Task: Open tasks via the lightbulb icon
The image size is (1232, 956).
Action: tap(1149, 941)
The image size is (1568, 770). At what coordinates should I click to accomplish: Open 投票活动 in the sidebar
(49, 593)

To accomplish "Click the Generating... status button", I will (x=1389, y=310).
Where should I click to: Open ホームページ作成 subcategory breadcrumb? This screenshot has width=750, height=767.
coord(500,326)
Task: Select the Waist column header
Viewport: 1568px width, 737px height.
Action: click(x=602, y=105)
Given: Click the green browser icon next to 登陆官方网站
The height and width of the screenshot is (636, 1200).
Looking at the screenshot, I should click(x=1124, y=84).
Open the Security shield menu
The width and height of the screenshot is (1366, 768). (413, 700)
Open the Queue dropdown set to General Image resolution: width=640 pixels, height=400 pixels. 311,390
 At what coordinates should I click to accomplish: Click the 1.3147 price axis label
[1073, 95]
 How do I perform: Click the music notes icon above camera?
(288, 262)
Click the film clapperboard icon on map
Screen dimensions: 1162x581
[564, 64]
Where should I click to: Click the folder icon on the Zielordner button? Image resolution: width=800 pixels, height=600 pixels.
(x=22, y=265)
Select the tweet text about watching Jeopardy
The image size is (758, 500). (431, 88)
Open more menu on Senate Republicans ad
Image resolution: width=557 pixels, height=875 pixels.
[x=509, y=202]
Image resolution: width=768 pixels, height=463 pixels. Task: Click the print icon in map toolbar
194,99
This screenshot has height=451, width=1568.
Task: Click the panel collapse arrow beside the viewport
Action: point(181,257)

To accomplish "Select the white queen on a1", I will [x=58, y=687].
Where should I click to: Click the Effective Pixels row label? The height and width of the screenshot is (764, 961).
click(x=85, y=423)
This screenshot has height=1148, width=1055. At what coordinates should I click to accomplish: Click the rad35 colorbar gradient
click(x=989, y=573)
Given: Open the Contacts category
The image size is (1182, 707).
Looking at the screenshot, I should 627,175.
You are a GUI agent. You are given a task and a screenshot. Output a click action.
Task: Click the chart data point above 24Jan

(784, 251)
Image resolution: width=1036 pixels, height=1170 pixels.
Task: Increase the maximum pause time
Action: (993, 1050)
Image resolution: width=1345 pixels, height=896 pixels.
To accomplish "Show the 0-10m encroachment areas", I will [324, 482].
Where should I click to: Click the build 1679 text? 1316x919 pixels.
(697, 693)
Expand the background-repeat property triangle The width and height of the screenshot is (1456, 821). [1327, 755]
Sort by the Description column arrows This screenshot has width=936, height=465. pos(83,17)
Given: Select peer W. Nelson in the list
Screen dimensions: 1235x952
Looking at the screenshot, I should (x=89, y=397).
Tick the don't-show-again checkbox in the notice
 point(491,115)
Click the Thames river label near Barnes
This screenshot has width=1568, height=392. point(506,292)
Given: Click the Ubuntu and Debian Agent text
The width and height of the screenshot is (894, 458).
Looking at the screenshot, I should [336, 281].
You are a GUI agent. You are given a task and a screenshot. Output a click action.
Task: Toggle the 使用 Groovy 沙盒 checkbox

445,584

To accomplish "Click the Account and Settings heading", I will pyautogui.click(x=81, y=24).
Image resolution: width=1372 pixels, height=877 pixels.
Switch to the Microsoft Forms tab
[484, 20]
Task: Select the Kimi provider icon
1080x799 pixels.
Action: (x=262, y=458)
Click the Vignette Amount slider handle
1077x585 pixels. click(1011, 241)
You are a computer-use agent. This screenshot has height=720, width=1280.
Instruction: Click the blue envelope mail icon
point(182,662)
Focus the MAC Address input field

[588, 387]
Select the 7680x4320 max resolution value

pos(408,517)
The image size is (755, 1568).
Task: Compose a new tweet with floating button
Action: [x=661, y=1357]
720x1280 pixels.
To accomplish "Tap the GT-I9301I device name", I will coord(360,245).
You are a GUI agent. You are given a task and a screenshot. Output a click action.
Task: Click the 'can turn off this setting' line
################
▶ Compito da svolgere: Riporti senza alcuna modifica le righe che vanno dalla riga contenente "Task: Select the Waist column header" fino alla riga contenente "click(x=85, y=423)", quest'ultima inclusa.

▶ Risultato del compito:
Task: Select the Waist column header
Viewport: 1568px width, 737px height.
Action: click(x=602, y=105)
Given: Click the green browser icon next to 登陆官方网站
The height and width of the screenshot is (636, 1200).
Looking at the screenshot, I should click(x=1124, y=84).
Open the Security shield menu
The width and height of the screenshot is (1366, 768). (413, 700)
Open the Queue dropdown set to General Image resolution: width=640 pixels, height=400 pixels. 311,390
 At what coordinates should I click to accomplish: Click the 1.3147 price axis label
[1073, 95]
 How do I perform: Click the music notes icon above camera?
(288, 262)
Click the film clapperboard icon on map
Screen dimensions: 1162x581
[564, 64]
Where should I click to: Click the folder icon on the Zielordner button? Image resolution: width=800 pixels, height=600 pixels.
(x=22, y=265)
Select the tweet text about watching Jeopardy
The image size is (758, 500). (431, 88)
Open more menu on Senate Republicans ad
Image resolution: width=557 pixels, height=875 pixels.
[x=509, y=202]
Image resolution: width=768 pixels, height=463 pixels. Task: Click the print icon in map toolbar
194,99
This screenshot has height=451, width=1568.
Task: Click the panel collapse arrow beside the viewport
Action: point(181,257)

To accomplish "Select the white queen on a1", I will [x=58, y=687].
Where should I click to: Click the Effective Pixels row label? The height and width of the screenshot is (764, 961).
click(x=85, y=423)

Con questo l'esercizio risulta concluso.